Même abstinent, je prends des médicaments. Ils sont destinés à traiter (et non guérir), mes psychopathologies sous-jacentes à l’addiction. Comme souvent, lire la liste des effets secondaires est une démarche quelque peu masochiste, à moins d’en rire. Par contre, ressentir des effets secondaires, c’est beaucoup moins drôle, et quelque peu pessimiste. J’ai eu deux traitements médicamenteux différents pour mes troubles psychiques, et je suis en train actuellement de basculer de l’un à l’autre, démarche hautement délicate et qui me fragilise pour au moins 6 semaines. Inutile de vous relire les meilleurs paragraphes du Vidal, je vais me contenter de vous décrire les effets secondaires que je ressens, et qui ne méritent pas le qualificatif de secondaires lorsqu’ils deviennent une préoccupation primaire. Voici donc le palmarès des effets secondaires du chevauchement de mes deux traitements, et qui, je l’espère de tout mon corps-esprit, ne seront que temporaires.
La somnolence
Sournoise, inopinée, dangereuse, insidieuse, lassante, démotivante, incapacitante, étouffante, inattendue, soudaine, violente… Longue serait la liste exhaustive de tous les adjectifs significatifs pour qualifier la somnolence. On ferme les yeux, sans s’en rendre compte. On se voit mentalement continuer à agir dans l’activité que nous faisions, sauf que nous l’avons en réalité arrêté. Puis les chemins divergent : soit on se réveille d’un coup, mettant fin à plusieurs minutes d’absence, soit on s’endort réellement, et c’est là qu’est le danger. Voilà pourquoi il ne faut jamais conduire lorsqu’on sait que la somnolence nous guette. Il y a quelques jours, je mangeais une pomme dans mon lit, en position quasi allongée. La somnolence est arrivée et je me suis endormi. Dans la pièce d’à côté, il y avait ma mère qui m’entendait respirer bizarrement. Arrivée dans ma chambre, elle m’aperçoit avec un gros morceau de pomme dans la bouche, dégoulinant, et endormi. J’étais lentement en train de m’étouffer. Sans son intervention, l’étouffement aurait pu aller jusqu’à son terme, la mort. Elle a du extraire elle-même le morceau de pomme de ma bouche et me donner des claques pour me réveiller.

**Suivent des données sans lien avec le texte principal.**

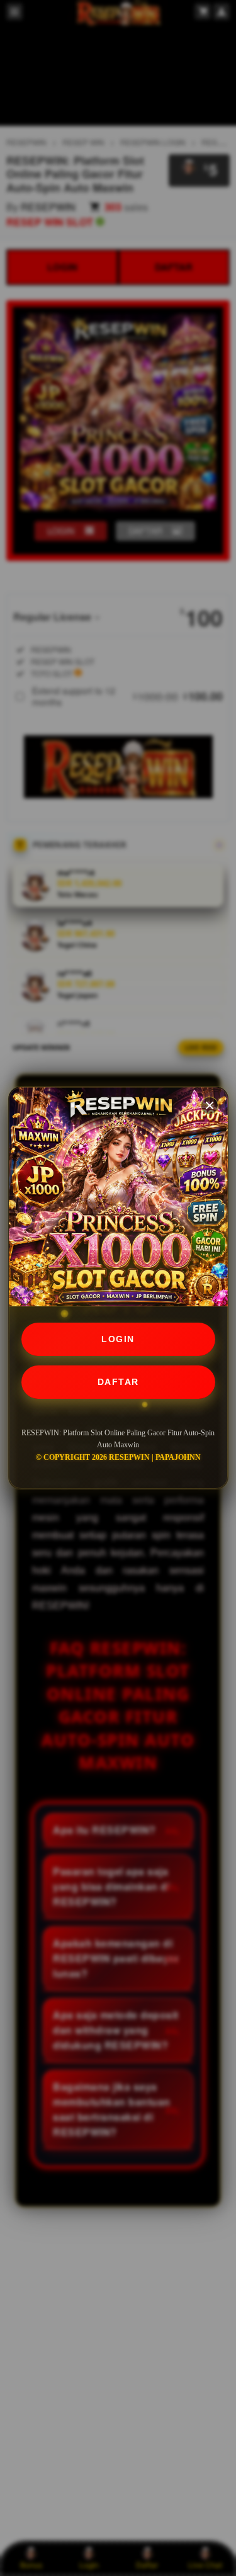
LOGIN (118, 1339)
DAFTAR (118, 1382)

Le caractère dangereux de la somnolence c’est qu’on ne contrôle pas le moment où elle survient. Voilà pourquoi si vous prenez des benzodiazépines, abstenez-vous de prendre le volant, car sinon vous risquez votre vie et celle des autres. La somnolence peut aussi empêcher de marcher droit et fait tituber, voire chuter, ce qui m’est arrivé plus d’une fois.
L’énurésie
On m’a prescrit du diazépam, autrement connu sous le nom de Valium. C’est un médicament qui, outre le fait de mettre fin à l’angoisse et l’anxiété, est un puissant relaxant musculaire. Or la nuit, les muscles sont déjà naturellement relâchés. Si vous ajoutez du diazépam à cela, vous obtiendrez ce qui m’est arrivé trois fois en peu de temps : l’énurésie, ou pour le dire en termes plus commun, le pipi au lit. Tout cela à cause d’une perte de contrôle du sphincter par le cerveau. Cela a donné du travail à ma machine à laver car tout était trempé d’urine : couette, drap house, couvre-lit, alèse, et même le matelas. Je dors désormais avec des couches pour adultes au format XXL, sur un amoncellement de serviettes, et sans couette. Pas très glorieux, mais étonnamment confortable, tant qu’il ne se passe rien du côté des intestins.

Bouche sèche
D’apparence peu important cet effet est pourtant très handicapant. Avec une bouche très sèche, il devient difficile d’articuler correctement. En parlant, on donne l’impression d’être ivre. Du coup, mieux vaut se taire. Des efforts considérables sont nécessaires pour parler correctement et se faire comprendre. C’est plus qu’ennuyeux, c’est vraiment malheureux, et socialement handicapant.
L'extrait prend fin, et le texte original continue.